## Supplied passage
......
Facet Joint Disease in the Neck
The cervical facet joints are those present in the posterior cervical spine. Inflammation and degeneration of these joints can cause pain in the neck and back, and referred pain elsewhere in the body due to the possible impact on the nerves and blood vessels in the cervical spinal area. The term ‘facet syndrome’ was coined in the 1930s by Ghormley to describe a collection of symptoms involving the lumbar spine and degeneration of its structures. This has now been applied to the cervical spinal area in a similar fashion and describes axial pain due to problems of the cervical facet joints.
Structure of the Cervical Spine
The cervical spine has many structures that can be the source of neck pain, including inter-vertebral discs which may bulge or herniate, ligaments that may become calcified, muscles, nerves, and the facet joints. The diagnosis of osteoarthritis in the cervical facet joints may be one of exclusion, when all other possible aeitologies of pathology have been ruled out. Sometimes the disease is overlooked during investigations of pain and disease, despite being a significant long-term ramification of injuries such as whiplash.
Facet Joint Composition
The facet joints in the cervical spine are synovial joints contained within a fibrous capsule. There are superior and inferior facets forming joints in the spine to allow variable degrees of flexibility. The fibrous capsules contain free nerve endings and are innervated by mechanoreceptors. There are more mechanoreceptors in the cervical spine compared to the lumbar spine which may be of significance when noting the sensations of pain and muscle control involved in the health and pathology of this area.
Symptoms, Diagnosis & Treatments
Symptoms of facet joint disease may include tenderness of the area over the facet joints or paraspinal muscles, and nerve abnormalities, with inflammation of the facet joints in the cervical spine. Diagnosis through scans is usually not helpful as often patients have cervical spinal stenosis, spondylosis, and other degenerative spinal issues both with and without neck pain. Treatments often involve selective nerve root block of the facet joints, anti-inflammatory medication, physical therapy, and, on some occasions, surgery. Beneficial treatment relies on an accurate diagnosis, which in many cases is, unfortunately, not obtained.
Causes of Cervical Facet Joint Disease (Osteoarthritis)
Manchikanti (2004) conducted a review of a number of studies on facet joint disease and found that facet joints were implicated as a cause of chronic spinal pain in 15-45% of patients with low back pain, 48% of patients with thoracic pain, and 54-67% of those with chronic neck pain. Cervical facet joint disease is often a chronic condition exacerbated by acute trauma such as whiplash or contact sports injury. It can also be triggered by such trauma and progress into a chronic condition. Barnsley (1995) found evidence of chronic cervical facet joint pain in 60% of patients after whiplash injury with C2-C3 and C5-C6 the most frequently affected levels in the cervical spine.
......
## Data shown
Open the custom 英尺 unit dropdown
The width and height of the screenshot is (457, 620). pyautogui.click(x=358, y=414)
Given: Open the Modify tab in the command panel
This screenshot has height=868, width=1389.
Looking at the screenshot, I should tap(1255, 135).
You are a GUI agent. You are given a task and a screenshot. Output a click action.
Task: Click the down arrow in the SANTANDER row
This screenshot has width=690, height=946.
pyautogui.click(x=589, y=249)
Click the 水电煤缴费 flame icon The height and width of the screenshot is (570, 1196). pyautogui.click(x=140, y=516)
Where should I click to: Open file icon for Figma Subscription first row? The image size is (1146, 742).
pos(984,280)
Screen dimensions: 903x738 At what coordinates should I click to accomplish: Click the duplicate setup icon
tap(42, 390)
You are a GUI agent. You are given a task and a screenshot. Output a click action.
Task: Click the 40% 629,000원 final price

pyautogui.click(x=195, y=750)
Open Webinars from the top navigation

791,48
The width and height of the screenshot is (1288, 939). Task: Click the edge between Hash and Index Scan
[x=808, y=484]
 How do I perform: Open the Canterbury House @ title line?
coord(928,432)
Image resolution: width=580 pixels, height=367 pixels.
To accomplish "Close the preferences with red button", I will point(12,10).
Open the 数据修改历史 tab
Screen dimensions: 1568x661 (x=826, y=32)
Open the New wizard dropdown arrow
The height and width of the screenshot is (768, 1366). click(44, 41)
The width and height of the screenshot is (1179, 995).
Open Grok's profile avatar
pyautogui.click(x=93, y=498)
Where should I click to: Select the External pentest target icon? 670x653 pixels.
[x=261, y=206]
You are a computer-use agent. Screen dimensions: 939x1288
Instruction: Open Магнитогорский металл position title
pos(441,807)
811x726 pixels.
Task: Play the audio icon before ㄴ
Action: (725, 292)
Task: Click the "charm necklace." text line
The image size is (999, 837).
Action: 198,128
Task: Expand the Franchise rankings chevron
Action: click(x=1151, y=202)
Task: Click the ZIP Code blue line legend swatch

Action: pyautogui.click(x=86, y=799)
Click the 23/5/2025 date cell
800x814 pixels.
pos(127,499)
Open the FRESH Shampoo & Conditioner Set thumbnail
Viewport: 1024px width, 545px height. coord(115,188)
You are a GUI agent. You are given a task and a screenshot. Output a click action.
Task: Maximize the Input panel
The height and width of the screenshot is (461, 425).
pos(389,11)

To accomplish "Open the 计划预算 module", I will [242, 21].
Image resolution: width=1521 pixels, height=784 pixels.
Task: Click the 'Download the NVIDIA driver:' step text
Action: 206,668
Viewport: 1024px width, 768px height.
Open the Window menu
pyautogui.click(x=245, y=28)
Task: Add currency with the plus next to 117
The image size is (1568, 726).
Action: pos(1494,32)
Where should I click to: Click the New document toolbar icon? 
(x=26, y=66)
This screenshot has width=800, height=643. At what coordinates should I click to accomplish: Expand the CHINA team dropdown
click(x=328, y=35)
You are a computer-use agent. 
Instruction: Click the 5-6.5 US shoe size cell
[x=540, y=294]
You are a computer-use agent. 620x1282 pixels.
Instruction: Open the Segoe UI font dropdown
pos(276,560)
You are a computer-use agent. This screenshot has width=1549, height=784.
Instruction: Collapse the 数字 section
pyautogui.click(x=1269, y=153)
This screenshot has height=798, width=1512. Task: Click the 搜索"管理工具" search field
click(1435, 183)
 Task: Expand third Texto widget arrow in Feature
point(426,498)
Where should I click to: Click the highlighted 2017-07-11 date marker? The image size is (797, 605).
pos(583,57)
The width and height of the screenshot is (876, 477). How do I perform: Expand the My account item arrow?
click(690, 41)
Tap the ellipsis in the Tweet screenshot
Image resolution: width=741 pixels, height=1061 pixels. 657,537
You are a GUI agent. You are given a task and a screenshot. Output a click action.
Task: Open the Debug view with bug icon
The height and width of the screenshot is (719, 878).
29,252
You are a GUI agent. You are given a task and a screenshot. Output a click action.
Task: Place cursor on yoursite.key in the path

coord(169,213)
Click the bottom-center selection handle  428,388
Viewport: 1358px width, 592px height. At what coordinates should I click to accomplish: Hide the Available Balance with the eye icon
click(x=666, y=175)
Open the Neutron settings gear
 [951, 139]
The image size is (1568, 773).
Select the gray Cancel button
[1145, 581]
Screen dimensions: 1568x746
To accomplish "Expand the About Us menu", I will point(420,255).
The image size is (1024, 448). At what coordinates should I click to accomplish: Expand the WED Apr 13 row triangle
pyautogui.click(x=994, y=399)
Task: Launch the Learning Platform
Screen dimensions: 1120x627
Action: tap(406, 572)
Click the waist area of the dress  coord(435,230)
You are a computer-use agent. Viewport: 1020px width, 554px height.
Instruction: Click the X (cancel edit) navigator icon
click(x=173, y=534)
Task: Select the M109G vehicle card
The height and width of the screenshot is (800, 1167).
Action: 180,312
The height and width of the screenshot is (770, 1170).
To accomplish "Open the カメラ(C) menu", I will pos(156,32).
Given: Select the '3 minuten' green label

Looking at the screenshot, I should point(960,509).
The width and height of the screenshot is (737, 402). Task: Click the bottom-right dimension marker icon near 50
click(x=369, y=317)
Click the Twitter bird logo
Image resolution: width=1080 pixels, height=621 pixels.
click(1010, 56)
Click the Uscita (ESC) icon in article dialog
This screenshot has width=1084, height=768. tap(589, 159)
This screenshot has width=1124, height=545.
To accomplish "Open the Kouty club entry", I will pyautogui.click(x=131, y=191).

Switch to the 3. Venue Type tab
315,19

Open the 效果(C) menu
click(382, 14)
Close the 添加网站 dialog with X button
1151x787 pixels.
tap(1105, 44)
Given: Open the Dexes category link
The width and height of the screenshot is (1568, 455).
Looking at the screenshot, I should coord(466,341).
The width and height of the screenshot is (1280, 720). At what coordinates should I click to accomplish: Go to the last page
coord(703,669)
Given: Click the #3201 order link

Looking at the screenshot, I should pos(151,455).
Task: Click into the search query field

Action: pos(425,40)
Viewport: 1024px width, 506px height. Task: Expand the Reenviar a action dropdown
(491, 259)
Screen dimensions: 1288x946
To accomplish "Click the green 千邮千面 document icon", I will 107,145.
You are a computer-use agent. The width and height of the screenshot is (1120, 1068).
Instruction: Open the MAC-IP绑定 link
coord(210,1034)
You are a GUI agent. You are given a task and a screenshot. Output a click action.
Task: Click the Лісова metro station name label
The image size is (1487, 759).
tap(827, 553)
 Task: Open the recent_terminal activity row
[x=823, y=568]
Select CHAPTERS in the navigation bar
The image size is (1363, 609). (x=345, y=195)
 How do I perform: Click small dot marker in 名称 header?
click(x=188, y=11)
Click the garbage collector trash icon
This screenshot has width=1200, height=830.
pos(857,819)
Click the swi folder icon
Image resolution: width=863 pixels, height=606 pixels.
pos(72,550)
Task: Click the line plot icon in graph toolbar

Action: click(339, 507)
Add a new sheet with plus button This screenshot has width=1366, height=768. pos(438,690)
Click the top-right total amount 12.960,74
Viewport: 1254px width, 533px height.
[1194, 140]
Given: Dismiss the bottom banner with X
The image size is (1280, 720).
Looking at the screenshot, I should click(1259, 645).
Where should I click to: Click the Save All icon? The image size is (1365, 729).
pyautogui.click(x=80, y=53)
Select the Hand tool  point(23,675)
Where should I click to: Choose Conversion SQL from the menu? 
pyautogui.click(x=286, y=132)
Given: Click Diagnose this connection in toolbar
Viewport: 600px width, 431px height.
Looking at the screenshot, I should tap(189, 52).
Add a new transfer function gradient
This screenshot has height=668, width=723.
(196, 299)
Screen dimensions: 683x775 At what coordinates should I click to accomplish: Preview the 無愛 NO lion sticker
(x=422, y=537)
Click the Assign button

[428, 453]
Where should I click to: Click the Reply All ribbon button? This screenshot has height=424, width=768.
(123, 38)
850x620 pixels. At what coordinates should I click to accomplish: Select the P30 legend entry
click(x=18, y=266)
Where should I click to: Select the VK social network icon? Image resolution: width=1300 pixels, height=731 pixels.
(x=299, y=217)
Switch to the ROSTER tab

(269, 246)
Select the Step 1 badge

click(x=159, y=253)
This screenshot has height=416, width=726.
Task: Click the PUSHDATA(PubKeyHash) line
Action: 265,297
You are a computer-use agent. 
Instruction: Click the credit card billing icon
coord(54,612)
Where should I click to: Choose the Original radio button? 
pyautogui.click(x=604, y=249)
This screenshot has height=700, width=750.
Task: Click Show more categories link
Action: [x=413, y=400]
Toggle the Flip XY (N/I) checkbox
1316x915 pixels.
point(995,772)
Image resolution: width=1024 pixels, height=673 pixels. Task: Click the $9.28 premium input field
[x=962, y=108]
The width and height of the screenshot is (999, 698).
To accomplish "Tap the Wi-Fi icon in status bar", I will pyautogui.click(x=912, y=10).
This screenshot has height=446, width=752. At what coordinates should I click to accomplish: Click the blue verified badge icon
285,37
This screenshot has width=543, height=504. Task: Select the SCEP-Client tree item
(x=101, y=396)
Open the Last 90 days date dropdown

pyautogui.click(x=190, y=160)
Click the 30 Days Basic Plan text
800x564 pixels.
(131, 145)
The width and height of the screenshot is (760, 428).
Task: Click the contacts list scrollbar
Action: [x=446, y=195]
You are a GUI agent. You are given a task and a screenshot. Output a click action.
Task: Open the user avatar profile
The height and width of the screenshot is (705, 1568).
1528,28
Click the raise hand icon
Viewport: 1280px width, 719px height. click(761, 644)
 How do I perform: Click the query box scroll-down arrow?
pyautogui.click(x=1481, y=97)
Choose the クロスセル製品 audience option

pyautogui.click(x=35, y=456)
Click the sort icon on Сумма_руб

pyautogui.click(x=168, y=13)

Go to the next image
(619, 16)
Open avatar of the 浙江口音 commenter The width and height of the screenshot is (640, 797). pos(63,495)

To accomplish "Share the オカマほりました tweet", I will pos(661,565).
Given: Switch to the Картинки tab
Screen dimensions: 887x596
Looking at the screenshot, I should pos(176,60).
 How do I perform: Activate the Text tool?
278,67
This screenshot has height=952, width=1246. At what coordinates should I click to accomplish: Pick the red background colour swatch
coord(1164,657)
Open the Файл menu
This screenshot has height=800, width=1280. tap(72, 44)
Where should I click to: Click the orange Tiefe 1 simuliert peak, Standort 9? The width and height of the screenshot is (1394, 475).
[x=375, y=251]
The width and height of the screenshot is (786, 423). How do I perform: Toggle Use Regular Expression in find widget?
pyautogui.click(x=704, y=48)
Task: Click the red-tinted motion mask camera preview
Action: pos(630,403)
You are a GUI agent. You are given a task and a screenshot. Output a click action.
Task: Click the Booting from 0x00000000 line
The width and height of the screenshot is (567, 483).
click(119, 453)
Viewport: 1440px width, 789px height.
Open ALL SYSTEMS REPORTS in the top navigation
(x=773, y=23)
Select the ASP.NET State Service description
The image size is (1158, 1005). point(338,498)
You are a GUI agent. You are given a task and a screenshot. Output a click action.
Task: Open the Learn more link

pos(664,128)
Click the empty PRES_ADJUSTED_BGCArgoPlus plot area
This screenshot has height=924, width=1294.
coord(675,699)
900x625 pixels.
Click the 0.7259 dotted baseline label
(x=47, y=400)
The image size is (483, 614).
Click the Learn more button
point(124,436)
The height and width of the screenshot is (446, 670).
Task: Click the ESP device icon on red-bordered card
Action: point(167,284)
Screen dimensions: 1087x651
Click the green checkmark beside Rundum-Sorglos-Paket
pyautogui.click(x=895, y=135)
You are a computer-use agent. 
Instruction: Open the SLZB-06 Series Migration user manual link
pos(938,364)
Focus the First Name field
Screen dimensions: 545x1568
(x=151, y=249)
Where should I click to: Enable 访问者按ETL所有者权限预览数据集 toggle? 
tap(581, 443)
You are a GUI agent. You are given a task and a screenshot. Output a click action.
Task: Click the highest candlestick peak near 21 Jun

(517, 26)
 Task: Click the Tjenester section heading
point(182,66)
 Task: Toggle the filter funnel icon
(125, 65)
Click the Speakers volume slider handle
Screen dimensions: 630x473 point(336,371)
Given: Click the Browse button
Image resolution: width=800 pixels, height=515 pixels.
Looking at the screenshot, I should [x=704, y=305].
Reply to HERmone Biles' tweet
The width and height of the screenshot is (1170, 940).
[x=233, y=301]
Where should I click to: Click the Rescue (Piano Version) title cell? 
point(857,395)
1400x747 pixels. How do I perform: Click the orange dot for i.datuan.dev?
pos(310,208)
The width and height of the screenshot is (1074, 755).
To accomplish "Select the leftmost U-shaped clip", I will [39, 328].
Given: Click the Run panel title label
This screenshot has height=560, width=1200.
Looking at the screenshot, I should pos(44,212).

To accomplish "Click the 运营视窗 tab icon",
......
## Task instructions
- a) Translate this sentence from the text on cervical facet joint disease into Spanish: "The facet joints in the cervical spine are synovial joints contained within a fibrous capsule."
- b) According to the text on cervical facet joint disease, who coined the term "facet syndrome"?
- c) Transcribe the part of the text on cervical facet joint disease that opens with the words containing "Causes of Cervical" and closes with "levels in the cervical spine.".
The entries have no connection to the text on cervical facet joint disease.

## Solved tasks
- a) Las articulaciones facetarias de la columna cervical son articulaciones sinoviales contenidas dentro de una cápsula fibrosa.

- b) Ghormley coined it in the 1930s.

- c)
Causes of Cervical Facet Joint Disease (Osteoarthritis)
Manchikanti (2004) conducted a review of a number of studies on facet joint disease and found that facet joints were implicated as a cause of chronic spinal pain in 15-45% of patients with low back pain, 48% of patients with thoracic pain, and 54-67% of those with chronic neck pain. Cervical facet joint disease is often a chronic condition exacerbated by acute trauma such as whiplash or contact sports injury. It can also be triggered by such trauma and progress into a chronic condition. Barnsley (1995) found evidence of chronic cervical facet joint pain in 60% of patients after whiplash injury with C2-C3 and C5-C6 the most frequently affected levels in the cervical spine.